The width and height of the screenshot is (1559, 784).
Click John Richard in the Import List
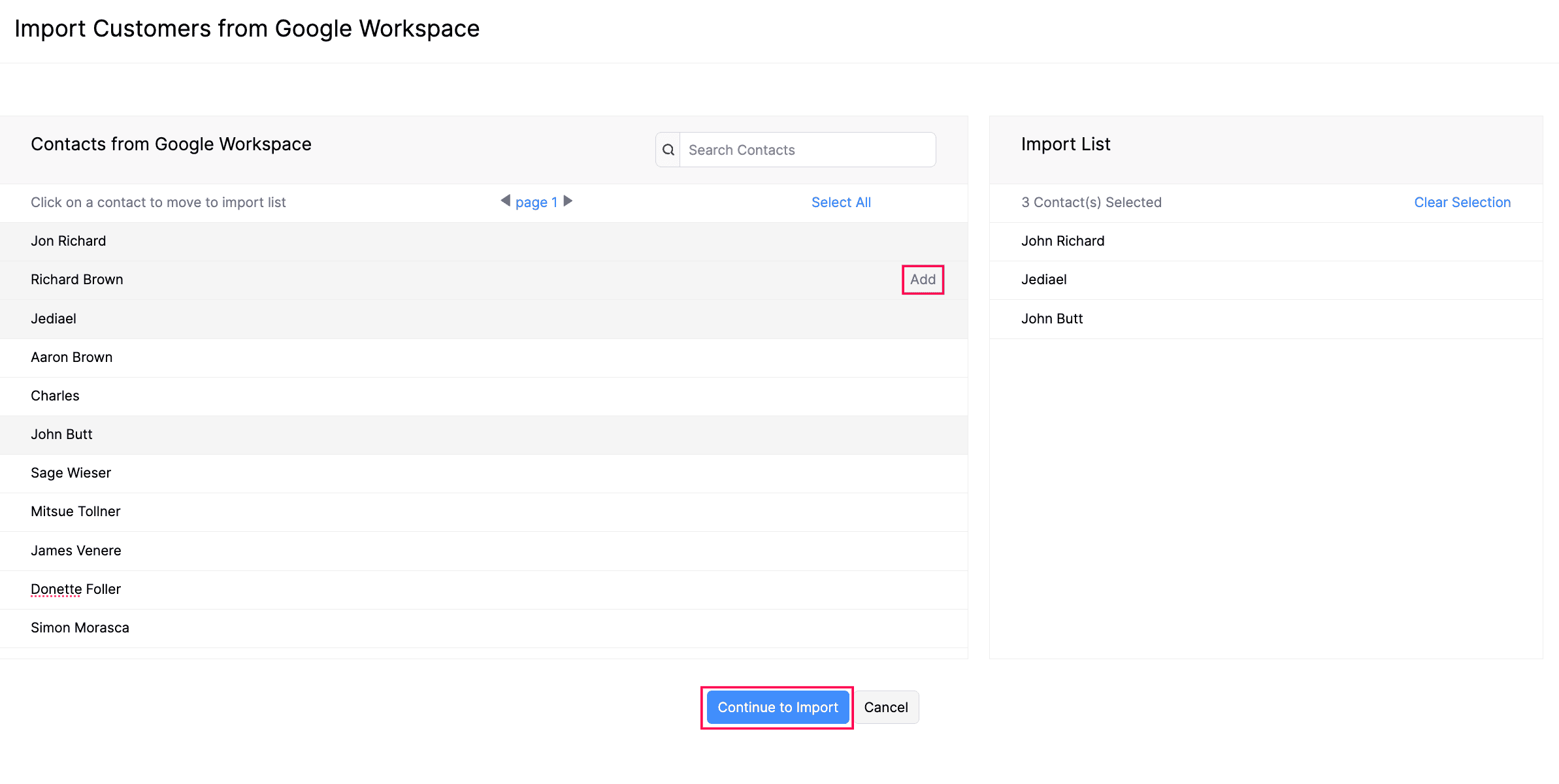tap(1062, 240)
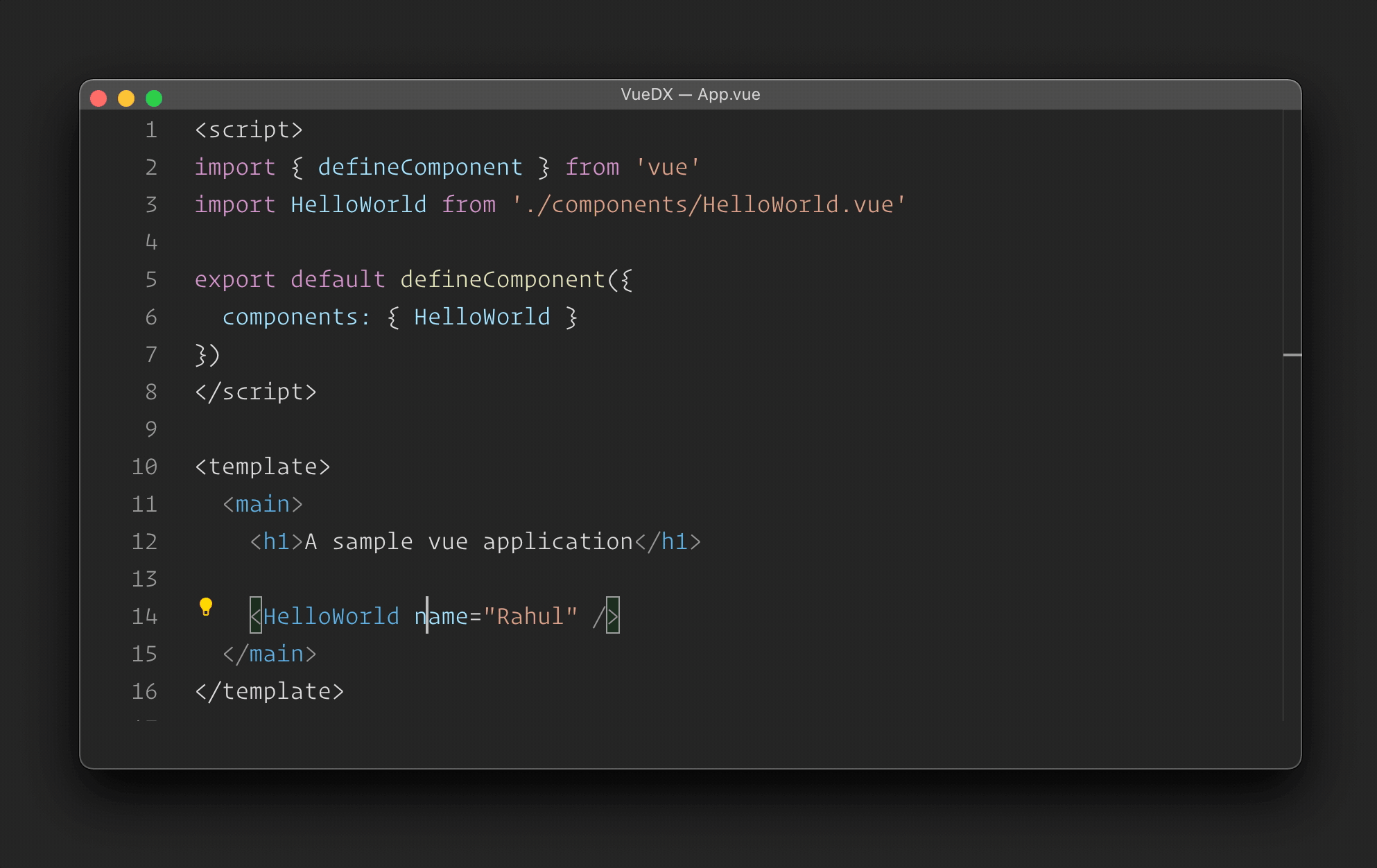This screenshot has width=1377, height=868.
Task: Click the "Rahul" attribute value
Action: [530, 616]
::::::::::
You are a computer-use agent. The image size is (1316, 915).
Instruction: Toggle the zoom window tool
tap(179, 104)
::::::::::
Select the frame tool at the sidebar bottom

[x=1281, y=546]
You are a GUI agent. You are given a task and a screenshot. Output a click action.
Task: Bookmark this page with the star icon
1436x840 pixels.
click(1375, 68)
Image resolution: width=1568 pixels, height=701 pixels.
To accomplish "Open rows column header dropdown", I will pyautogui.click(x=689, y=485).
::::::::::
* _Directions_:
Look over the entries for "agent", then copy every line that includes that string.

* _Reply to the task_:
You are a computer-use agent. The image size is (1316, 915).
You are a GUI agent. You are given a task and a screenshot. Output a click action.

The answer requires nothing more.